Finally, we report in Figure 12 the daily amount of water pumped into the tank, namely inflow, for the safe-by-design policy and our approach. Clearly, there is not any difference because this quantity is strictly linked to the water to be supplied to match the water demand (this is even more obvious in the long run). Indeed, the few outliers observed for the proposed approach refer just to the first day of the control, according to a lower water level in the tank, than the safe-by-design policy. From this consideration stems the most relevant result for the case study: since the daily inflows are significantly similar, the unique reason behind the cost reduction is a clever strategy for pumping and storing water into the tank. More simply, the proposed approach is able to pump water into the tank when this operation is more economically convenient, and, at the same time, it keeps the water level in the tank within a safety range.

5. Discussion and Conclusions

We presented a novel approach to explore more efficient and safe control policies starting from data collected by having operated a safe-by-design one. The proposed approach does not require the expensive design and implementation of any digital twin of the target system, and deeply exploits the knowledge coded into a set of historical safe data (also known as safe experience).

As demonstrated in the paper, a more efficient policy can only be obtained by incurring some risk in terms of safety. Thus, uncertainty quantification becomes crucial to estimate such a risk, and GP modelling resulted in being a well-suited methodology for this purpose.

The safe exploration of new policies is obtained by solving a constrained optimization problem in which both the objective function and the safety constraints are predicted along with the associated uncertainty. Empirical results on two case studies, inspired from real-life systems, proved the effectiveness of the proposed approach, providing a significant cost reduction—with respect to the initial safe-by-design policy—without any relevant safety violation.

Indeed, the two case studies imply two different meanings of safety violation: a discomfort for the household in the house heating system case study and a system disruption or a service interruption in the water tank control case study. While relatively small violations can be considered acceptable in the first case, they must definitely be avoided in the second. The approach proved to work in the two different settings.
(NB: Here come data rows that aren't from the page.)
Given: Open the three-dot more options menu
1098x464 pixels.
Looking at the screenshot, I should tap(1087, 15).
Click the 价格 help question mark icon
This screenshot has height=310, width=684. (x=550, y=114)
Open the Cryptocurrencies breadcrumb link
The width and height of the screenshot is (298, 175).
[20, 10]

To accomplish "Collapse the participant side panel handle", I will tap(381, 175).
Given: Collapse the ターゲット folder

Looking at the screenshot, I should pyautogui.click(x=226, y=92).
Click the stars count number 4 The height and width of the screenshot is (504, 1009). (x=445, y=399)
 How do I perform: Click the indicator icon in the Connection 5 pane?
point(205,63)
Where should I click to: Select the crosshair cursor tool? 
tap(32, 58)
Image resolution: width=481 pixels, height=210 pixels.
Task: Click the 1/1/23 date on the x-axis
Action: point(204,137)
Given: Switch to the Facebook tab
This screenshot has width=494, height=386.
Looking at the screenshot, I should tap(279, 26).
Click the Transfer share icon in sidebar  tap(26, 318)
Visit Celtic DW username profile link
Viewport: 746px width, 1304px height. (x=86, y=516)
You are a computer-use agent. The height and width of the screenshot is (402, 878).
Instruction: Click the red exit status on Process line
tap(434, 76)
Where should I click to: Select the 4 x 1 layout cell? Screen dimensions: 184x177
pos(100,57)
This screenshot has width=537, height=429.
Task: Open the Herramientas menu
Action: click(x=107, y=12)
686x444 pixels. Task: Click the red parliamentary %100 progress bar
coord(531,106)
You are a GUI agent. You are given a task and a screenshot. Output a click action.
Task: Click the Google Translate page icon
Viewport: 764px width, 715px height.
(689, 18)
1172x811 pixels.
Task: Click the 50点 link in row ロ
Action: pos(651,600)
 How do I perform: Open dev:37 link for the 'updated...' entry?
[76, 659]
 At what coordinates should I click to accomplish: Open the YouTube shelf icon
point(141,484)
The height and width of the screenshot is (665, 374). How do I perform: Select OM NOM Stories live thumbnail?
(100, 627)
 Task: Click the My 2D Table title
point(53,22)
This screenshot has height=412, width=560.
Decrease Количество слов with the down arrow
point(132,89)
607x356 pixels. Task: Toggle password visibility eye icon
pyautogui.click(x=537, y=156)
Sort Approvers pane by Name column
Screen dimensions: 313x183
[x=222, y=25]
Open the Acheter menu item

A limitation of the proposed approach can be found in the identification of the most suitable confidence interval for the safety estimation, namely the parameter

β_{D}

in the two case studies. It is difficult to choose a suitable value a priori: too large a value can lead to a poor performance improvement, while too small a value increases the risk for safety violations. Our suggestion is to adopt validation procedures, such as the leave-one-out validation used in our paper, to estimate a suitable value of the parameter and, in case, to slightly increase it before operating on the real-life system.

Ongoing work aims at (i) evaluating safety not only at time t but also looking ahead—even if this entails an additional computational cost—and (ii) augmenting the initial safe experience with all the new observations collected by operating the new approach. Indeed, as empirically demonstrated, our approach leads the system to work in previously unseen—but still safe—conditions and new observations can increase the knowledge about the overall behaviour of the target system. This would also help to address the previously reported limitation, by allowing us to adaptively refine the value of

β_{D}

over time as quickly as new knowledge is collected.

Author Contributions

Conceptualization, A.C. and F.A.; methodology, all the authors; software, A.P. and A.C.; validation, all the authors; investigation, E.M. and E.F.; writing—original draft preparation, A.C.; writing—review and editing, all the authors. All authors have read and agreed to the published version of the manuscript.

Funding

This research was partially funded by the grant: ENERGIDRICA—Efficienza energetica nelle reti idriche (CUP B42F20000390006) Programma PON “Ricerca e Innovazione” 2014–2020—Azione II—OS 1.b.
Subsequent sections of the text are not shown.